Raffaele fu una piuma in un ciclone, in quel periodo. Isolato da tutto e da tutti, nella collera e nel dispiacere, nella paura più pura- Aveva visto che cosa era accaduto ai suoi compagni, e sperava soltanto in un Miracolo.
Migliaia di occhi bruciarono su di lui quel giorno in cui la sua sorte sarebbe stata riscritta. Si sentiva penetrato da mille e una lama arroventate. Gli sguardi degli angeli.. gli stessi identici sguardi che avevano indugiato su Lucifero e le sue schiere al momento del giudizio. Si sentì morire, mentre il processo indotto dagli Arcangeli, dai Serafini e dai Cherubini si protraeva, con se stesso al centro del dibattito. Ad ogni minuto gli sembrava che un pezzetto di sé si disgregasse dalla materia, come una meteora all’avanzare della propria caduta. Perché lui lo sapeva che cosa stavano per fargli, lo scorse negli occhi di tutti, che non lo consideravano già più parte del Paradiso. Una macchia di caffè su un foglio di pergamena.
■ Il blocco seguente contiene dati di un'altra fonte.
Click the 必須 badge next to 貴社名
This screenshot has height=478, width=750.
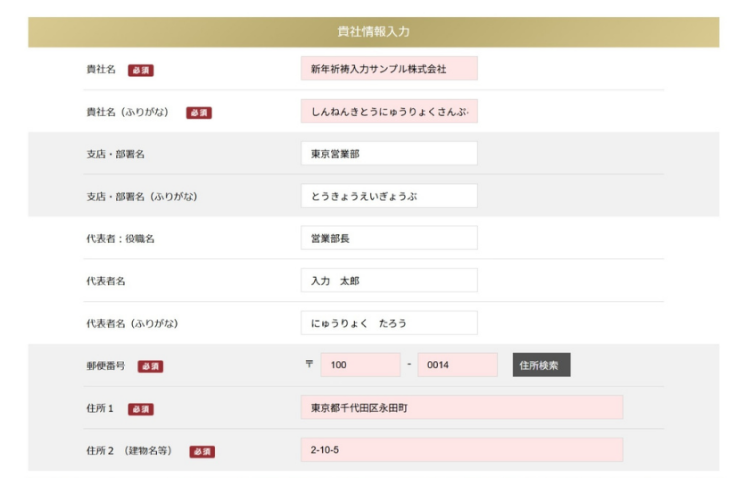[141, 70]
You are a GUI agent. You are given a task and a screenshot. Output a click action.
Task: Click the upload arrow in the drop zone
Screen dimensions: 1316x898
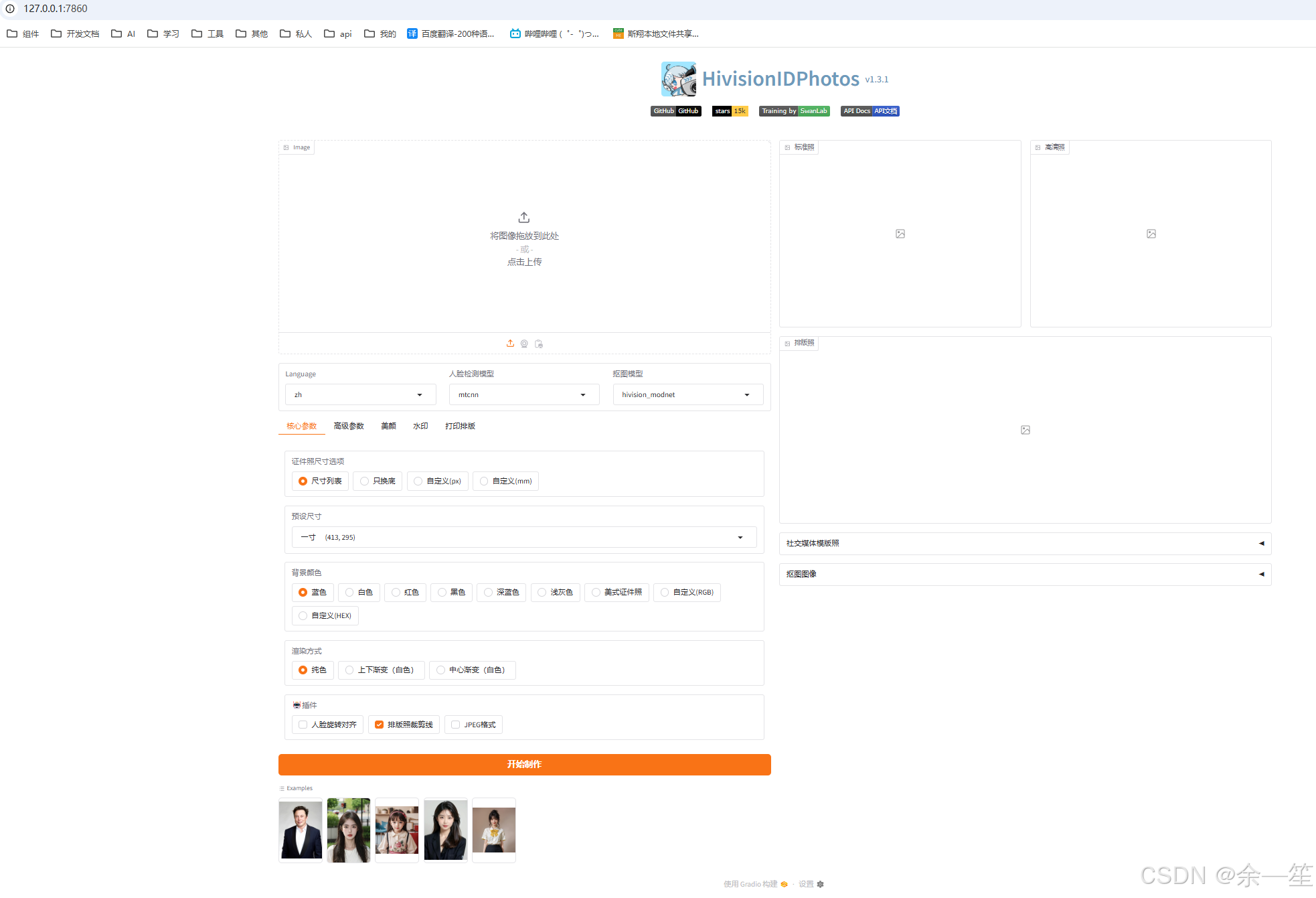(524, 218)
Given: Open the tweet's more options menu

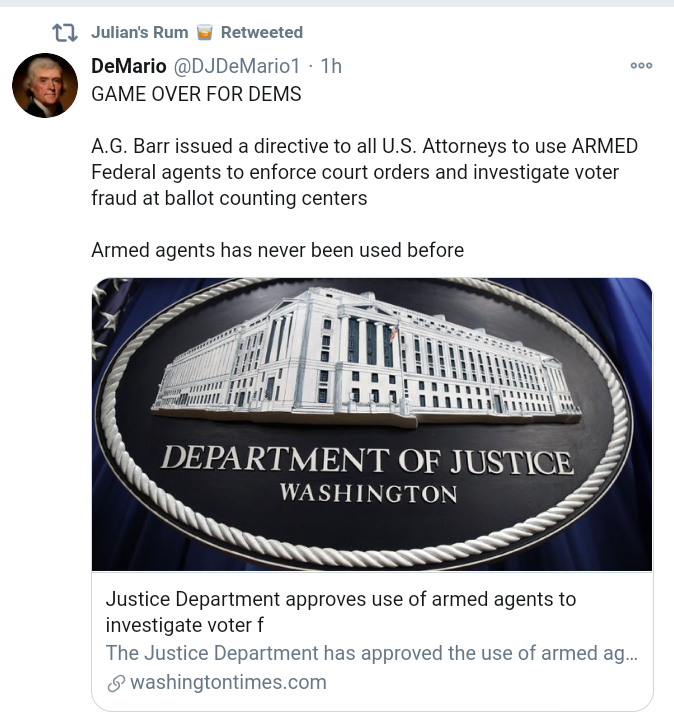Looking at the screenshot, I should click(x=641, y=66).
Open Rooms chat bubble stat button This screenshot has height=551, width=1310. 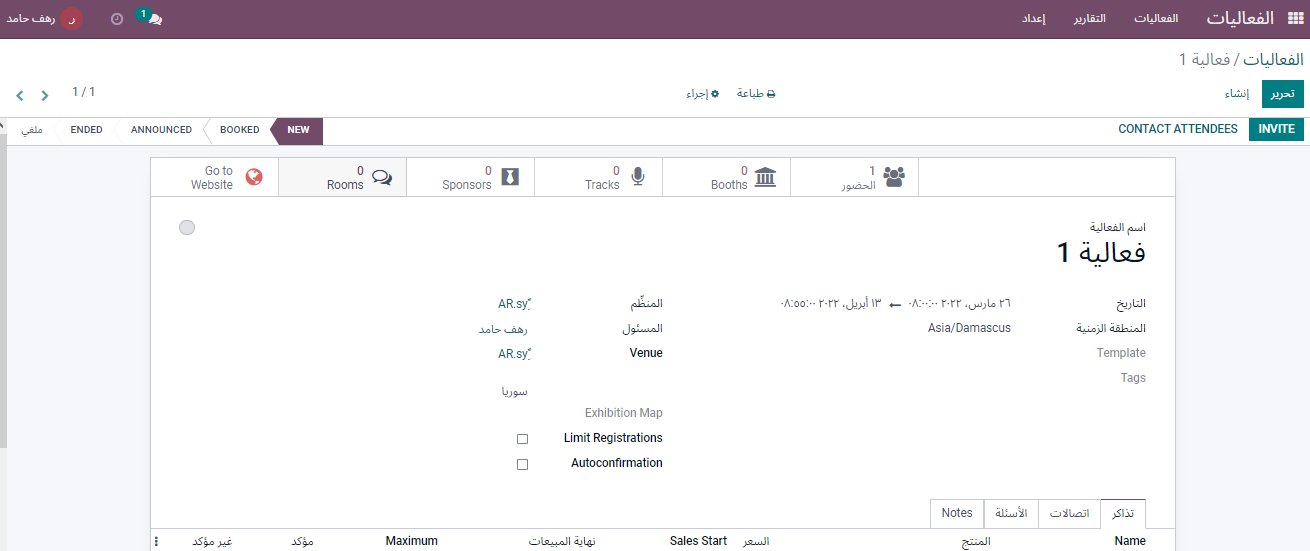[381, 177]
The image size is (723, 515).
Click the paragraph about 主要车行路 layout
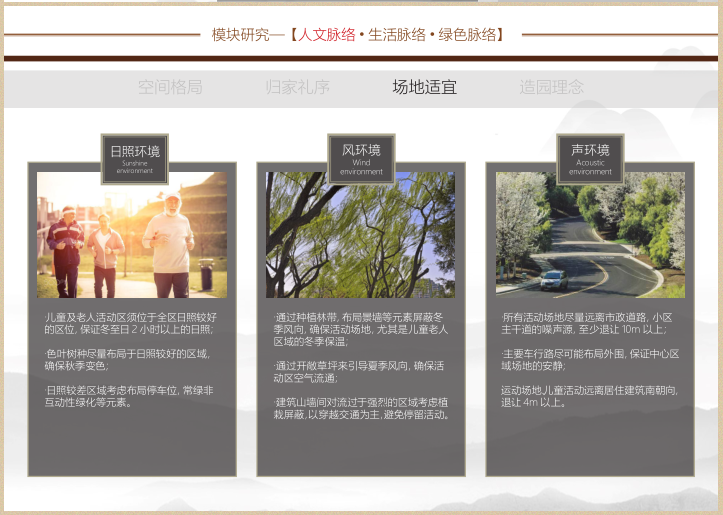(x=590, y=359)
Qualcosa che suscitava fastidio, che dava nell'occhio, che non dovrebbe essere stato lì a rovinare la perfezione del tutt’intorno. Nessuno, nemmeno uno di loro, era né felice né neutrale rispetto al suo essere lì.. al suo esistere. Erano tutti contrariati, persino gli angeli di portanza minore ubicati sulle nuvole sovrastanti come spettatori oculari. Tutti lo consideravano un potenziale pericolo, qualcosa che andava risolto prima del peggio.
E aveva pianto, si era disperato, aveva chiesto la pietà, ma a niente era servito.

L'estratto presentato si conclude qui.